Saved entries:
==============================
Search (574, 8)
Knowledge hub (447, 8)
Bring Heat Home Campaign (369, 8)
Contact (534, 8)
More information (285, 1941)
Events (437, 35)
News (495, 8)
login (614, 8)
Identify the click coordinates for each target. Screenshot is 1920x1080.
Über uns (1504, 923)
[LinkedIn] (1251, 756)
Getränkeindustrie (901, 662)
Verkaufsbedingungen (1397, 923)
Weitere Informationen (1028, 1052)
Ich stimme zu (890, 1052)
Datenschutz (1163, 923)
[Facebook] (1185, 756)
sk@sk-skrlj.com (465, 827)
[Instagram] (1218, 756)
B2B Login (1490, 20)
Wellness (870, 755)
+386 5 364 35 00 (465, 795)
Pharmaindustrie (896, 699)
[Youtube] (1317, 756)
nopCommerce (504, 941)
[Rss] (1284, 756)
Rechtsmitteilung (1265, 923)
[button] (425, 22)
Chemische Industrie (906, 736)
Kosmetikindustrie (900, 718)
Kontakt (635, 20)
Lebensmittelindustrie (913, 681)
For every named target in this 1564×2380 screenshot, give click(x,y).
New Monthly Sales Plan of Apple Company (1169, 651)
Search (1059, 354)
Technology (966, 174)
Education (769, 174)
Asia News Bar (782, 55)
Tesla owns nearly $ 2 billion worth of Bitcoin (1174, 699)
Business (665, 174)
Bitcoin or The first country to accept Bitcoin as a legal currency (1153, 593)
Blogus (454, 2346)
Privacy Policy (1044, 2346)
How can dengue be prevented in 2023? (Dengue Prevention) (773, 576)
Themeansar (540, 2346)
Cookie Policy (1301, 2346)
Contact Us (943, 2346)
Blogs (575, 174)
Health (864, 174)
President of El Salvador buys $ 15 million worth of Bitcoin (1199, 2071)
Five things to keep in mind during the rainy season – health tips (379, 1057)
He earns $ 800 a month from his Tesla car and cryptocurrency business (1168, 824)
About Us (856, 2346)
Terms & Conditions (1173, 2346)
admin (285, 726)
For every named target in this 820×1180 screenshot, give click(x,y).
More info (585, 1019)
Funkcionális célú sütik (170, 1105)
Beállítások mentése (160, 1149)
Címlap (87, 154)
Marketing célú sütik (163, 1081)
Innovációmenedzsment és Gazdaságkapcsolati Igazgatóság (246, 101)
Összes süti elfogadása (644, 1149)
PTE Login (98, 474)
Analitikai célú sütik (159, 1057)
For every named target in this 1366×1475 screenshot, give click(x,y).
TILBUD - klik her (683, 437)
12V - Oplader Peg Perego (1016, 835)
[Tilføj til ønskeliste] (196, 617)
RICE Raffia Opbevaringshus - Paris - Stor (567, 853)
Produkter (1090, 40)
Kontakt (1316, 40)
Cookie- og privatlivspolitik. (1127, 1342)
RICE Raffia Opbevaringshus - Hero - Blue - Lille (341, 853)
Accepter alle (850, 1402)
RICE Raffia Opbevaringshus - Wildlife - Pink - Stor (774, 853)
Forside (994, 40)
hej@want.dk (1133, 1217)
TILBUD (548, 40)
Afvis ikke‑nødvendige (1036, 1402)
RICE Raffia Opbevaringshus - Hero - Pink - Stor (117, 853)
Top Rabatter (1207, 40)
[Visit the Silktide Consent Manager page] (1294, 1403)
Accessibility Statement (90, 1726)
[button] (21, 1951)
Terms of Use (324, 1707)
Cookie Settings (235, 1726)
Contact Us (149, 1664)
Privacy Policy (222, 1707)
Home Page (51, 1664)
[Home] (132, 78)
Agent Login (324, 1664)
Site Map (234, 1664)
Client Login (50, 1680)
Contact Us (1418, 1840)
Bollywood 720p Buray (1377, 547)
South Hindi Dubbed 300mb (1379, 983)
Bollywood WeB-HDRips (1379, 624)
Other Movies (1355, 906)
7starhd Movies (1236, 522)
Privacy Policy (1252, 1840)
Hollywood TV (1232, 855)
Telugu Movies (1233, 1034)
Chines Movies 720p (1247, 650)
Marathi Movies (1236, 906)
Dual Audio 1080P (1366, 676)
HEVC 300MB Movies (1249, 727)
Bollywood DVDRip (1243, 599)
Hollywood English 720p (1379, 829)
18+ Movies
==============================
EXERCISE DESCRIPTION:
Write out the records in full, exactly as they appear above.

PROBLEM SOLUTION:
Search (574, 8)
Knowledge hub (447, 8)
Bring Heat Home Campaign (369, 8)
Contact (534, 8)
More information (285, 1941)
Events (437, 35)
News (495, 8)
login (614, 8)
Identify the click coordinates for each target. Screenshot is 1920x1080.
Über uns (1504, 923)
[LinkedIn] (1251, 756)
Getränkeindustrie (901, 662)
Verkaufsbedingungen (1397, 923)
Weitere Informationen (1028, 1052)
Ich stimme zu (890, 1052)
Datenschutz (1163, 923)
[Facebook] (1185, 756)
sk@sk-skrlj.com (465, 827)
[Instagram] (1218, 756)
B2B Login (1490, 20)
Wellness (870, 755)
+386 5 364 35 00 (465, 795)
Pharmaindustrie (896, 699)
[Youtube] (1317, 756)
nopCommerce (504, 941)
[Rss] (1284, 756)
Rechtsmitteilung (1265, 923)
[button] (425, 22)
Chemische Industrie (906, 736)
Kosmetikindustrie (900, 718)
Kontakt (635, 20)
Lebensmittelindustrie (913, 681)
For every named target in this 1564×2380 screenshot, give click(x,y).
New Monthly Sales Plan of Apple Company (1169, 651)
Search (1059, 354)
Technology (966, 174)
Education (769, 174)
Asia News Bar (782, 55)
Tesla owns nearly $ 2 billion worth of Bitcoin (1174, 699)
Business (665, 174)
Bitcoin or The first country to accept Bitcoin as a legal currency (1153, 593)
Blogus (454, 2346)
Privacy Policy (1044, 2346)
How can dengue be prevented in 2023? (Dengue Prevention) (773, 576)
Themeansar (540, 2346)
Cookie Policy (1301, 2346)
Contact Us (943, 2346)
Blogs (575, 174)
Health (864, 174)
President of El Salvador buys $ 15 million worth of Bitcoin (1199, 2071)
Five things to keep in mind during the rainy season – health tips (379, 1057)
He earns $ 800 a month from his Tesla car and cryptocurrency business (1168, 824)
About Us (856, 2346)
Terms & Conditions (1173, 2346)
admin (285, 726)
For every named target in this 820×1180 screenshot, give click(x,y).
More info (585, 1019)
Funkcionális célú sütik (170, 1105)
Beállítások mentése (160, 1149)
Címlap (87, 154)
Marketing célú sütik (163, 1081)
Innovációmenedzsment és Gazdaságkapcsolati Igazgatóság (246, 101)
Összes süti elfogadása (644, 1149)
PTE Login (98, 474)
Analitikai célú sütik (159, 1057)
For every named target in this 1366×1475 screenshot, give click(x,y).
TILBUD - klik her (683, 437)
12V - Oplader Peg Perego (1016, 835)
[Tilføj til ønskeliste] (196, 617)
RICE Raffia Opbevaringshus - Paris - Stor (567, 853)
Produkter (1090, 40)
Kontakt (1316, 40)
Cookie- og privatlivspolitik. (1127, 1342)
RICE Raffia Opbevaringshus - Hero - Blue - Lille (341, 853)
Accepter alle (850, 1402)
RICE Raffia Opbevaringshus - Wildlife - Pink - Stor (774, 853)
Forside (994, 40)
hej@want.dk (1133, 1217)
TILBUD (548, 40)
Afvis ikke‑nødvendige (1036, 1402)
RICE Raffia Opbevaringshus - Hero - Pink - Stor (117, 853)
Top Rabatter (1207, 40)
[Visit the Silktide Consent Manager page] (1294, 1403)
Accessibility Statement (90, 1726)
[button] (21, 1951)
Terms of Use (324, 1707)
Cookie Settings (235, 1726)
Contact Us (149, 1664)
Privacy Policy (222, 1707)
Home Page (51, 1664)
[Home] (132, 78)
Agent Login (324, 1664)
Site Map (234, 1664)
Client Login (50, 1680)
Contact Us (1418, 1840)
Bollywood 720p Buray (1377, 547)
South Hindi Dubbed 300mb (1379, 983)
Bollywood WeB-HDRips (1379, 624)
Other Movies (1355, 906)
7starhd Movies (1236, 522)
Privacy Policy (1252, 1840)
Hollywood TV (1232, 855)
Telugu Movies (1233, 1034)
Chines Movies 720p (1247, 650)
Marathi Movies (1236, 906)
Dual Audio 1080P (1366, 676)
HEVC 300MB Movies (1249, 727)
Bollywood DVDRip (1243, 599)
Hollywood English 720p (1379, 829)
18+ Movies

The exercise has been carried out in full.